Pero una vez finalizada la exhibición, cuando Barry pidió que las que estuvieran interesadas en hacer una prueba para entrar en el equipo levantaran la mano, Krystal se quedó con los brazos cruzados. Tessa la vio negar con la cabeza con gesto despectivo, mientras Nikki le hablaba al oído. Barry anotó los nombres de las chicas interesadas y luego alzó la cabeza.
—Y tú, Krystal Weedon —dijo, señalándola con el dedo—. Tú también vienes.
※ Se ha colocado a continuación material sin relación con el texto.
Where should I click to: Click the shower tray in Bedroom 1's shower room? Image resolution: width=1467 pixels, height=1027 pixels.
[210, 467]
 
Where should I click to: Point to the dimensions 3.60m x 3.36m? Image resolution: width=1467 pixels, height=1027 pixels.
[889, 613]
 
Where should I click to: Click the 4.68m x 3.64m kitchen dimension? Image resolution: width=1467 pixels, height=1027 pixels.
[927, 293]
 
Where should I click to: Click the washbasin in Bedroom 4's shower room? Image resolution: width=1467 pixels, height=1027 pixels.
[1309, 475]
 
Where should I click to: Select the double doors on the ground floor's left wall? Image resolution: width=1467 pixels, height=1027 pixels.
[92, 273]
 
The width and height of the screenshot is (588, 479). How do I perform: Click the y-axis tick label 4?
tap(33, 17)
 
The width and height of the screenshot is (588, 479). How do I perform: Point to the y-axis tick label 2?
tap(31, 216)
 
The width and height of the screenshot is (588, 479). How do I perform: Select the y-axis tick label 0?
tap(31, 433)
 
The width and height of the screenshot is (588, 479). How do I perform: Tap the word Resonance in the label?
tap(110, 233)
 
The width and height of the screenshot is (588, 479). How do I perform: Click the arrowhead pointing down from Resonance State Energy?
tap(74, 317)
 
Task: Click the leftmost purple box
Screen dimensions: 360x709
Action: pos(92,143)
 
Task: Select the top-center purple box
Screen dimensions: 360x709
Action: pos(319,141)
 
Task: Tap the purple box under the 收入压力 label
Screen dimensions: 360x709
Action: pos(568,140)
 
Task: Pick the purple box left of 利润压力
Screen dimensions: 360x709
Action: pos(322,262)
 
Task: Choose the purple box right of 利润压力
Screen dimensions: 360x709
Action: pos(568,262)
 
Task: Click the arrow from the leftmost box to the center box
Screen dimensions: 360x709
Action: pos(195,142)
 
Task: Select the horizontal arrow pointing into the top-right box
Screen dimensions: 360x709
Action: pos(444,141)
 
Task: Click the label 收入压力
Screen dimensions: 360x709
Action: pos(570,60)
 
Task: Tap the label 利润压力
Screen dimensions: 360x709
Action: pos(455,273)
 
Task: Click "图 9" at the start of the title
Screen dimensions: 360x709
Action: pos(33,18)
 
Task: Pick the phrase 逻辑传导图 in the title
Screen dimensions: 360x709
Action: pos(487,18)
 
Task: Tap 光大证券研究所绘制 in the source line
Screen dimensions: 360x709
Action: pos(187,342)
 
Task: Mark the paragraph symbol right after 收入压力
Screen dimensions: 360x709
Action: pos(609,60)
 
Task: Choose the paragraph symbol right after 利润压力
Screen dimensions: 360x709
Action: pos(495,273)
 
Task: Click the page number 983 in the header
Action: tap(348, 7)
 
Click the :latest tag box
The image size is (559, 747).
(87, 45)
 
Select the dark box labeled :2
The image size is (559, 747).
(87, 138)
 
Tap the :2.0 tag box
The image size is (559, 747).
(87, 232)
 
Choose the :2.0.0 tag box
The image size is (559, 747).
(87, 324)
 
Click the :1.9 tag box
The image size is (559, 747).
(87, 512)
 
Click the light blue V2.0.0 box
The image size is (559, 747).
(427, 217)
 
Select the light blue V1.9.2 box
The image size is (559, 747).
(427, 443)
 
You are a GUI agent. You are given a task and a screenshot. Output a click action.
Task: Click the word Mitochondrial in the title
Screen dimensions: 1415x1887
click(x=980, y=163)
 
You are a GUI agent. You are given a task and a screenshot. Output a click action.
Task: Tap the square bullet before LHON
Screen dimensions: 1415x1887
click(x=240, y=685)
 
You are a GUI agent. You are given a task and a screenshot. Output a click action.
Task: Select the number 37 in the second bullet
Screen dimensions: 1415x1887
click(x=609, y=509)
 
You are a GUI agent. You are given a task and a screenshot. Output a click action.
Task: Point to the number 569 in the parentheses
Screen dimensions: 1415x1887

No me digas que no. Si no vienes me enfadaré mucho. Parece que hayas nacido para remar, ya te lo he dicho. Y no me gusta que el talento natural se desperdicie. Krys… tal —dijo en voz alta al anotar su nombre— Wee… don.
¿Pensó Krystal en su talento natural después de la clase, mientras se duchaba? ¿Llevó el descubrimiento de su nueva aptitud todo el día, como una inesperada tarjeta de San Valentín? Tessa no lo sabía; pero, para sorpresa de todos, excepto tal vez de Barry, Krystal se presentó a las pruebas.)
Colin asentía enérgicamente con la cabeza mientras Kay le mostraba las tasas de recaída de Bellchapel.
—Esto tendría que verlo Parminder —comentó—. Me encargaré de que reciba una copia. Sí, sí, muy útil, efectivamente.
Tessa, con ligeras náuseas, cogió una cuarta galleta.